Maltrattamenti sui bimbi in un asilo di Solofra, condannati a due anni di reclusione, con pena sospesa, i maestri Maria Laura Lieto e Gerardo De Piano. Ma assolto, quest’ultimo, con formula piena «perché il fatto non sussiste» dalle accuse di violenza sessuale, già escluse dal tribunale del Riesame. Questo il verdetto del rito abbreviato. Rinviate a giudizio, inoltre, le altre due maestre Mariarosaria Guerra e Vincenza Palazzo coinvolte nell’inchiesta. Il processo per loro, con rito ordinario, inizierà il 25 ottobre davanti al giudice monocratico del tribunale di Avellino, Michela Eligiato.

I legali

Gli avvocati Gaetano Aufiero e Stefano Vozella attendono le motivazioni, previste tra 90 giorni, per decidere se impugnare la sentenza emessa dal gup Marcello Rotondi per i due condannati. «Sono molto soddisfatto ha dichiarato l’avvocato Aufiero al margine della sentenza in particolar modo per l’assoluzione dalla pesante accusa di violenza sessuale, nei confronti del mio assistito De Piano, in danno di un bambino di 5 anni. Accuse rivelatesi insussistenti, che segnarono particolarmente il maestro di religione tanto che in carcere fu anche brutalmente picchiato da un altro detenuto».

Il pubblico ministero Luigi Iglio aveva chiesto due anni di reclusione per Gerardo De Piano ritenendo sussistente anche l’ipotesi di violenza, e un anno di reclusione per Maria Laura Lieto, al termine del rito abbreviato. E ha chiesto poi il rinvio a giudizio, ottenendolo, per gli altri imputati che scelsero di essere giudicati con il rito ordinario.
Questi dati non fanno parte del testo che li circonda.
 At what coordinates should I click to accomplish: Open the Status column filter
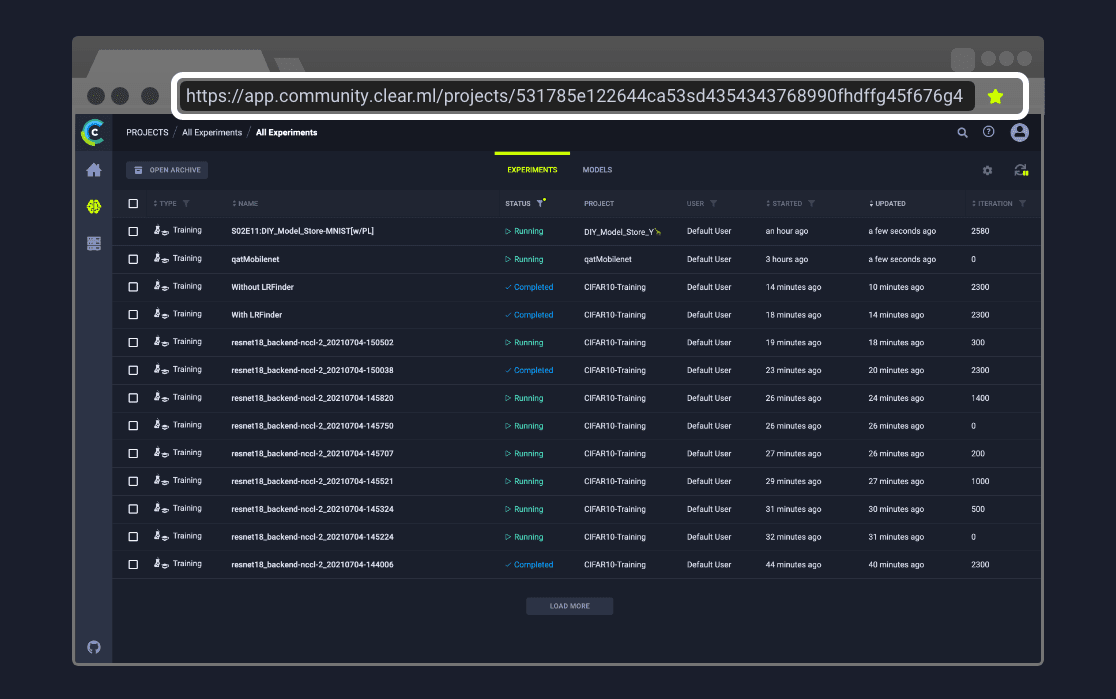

Dopo la lettura del dispositivo di sentenza anche gli avvocati di parte civile – Danilo Iacobacci, Marino Capone, Raffaele Tecce, Concetta Mari, Michela Pelosi che nel corso del processo hanno sottolineato come le registrazioni video acquisite agli atti, abbiano dimostrato chiaramente le condotte violente poste in essere dagli insegnanti, si sono detti molto soddisfatti.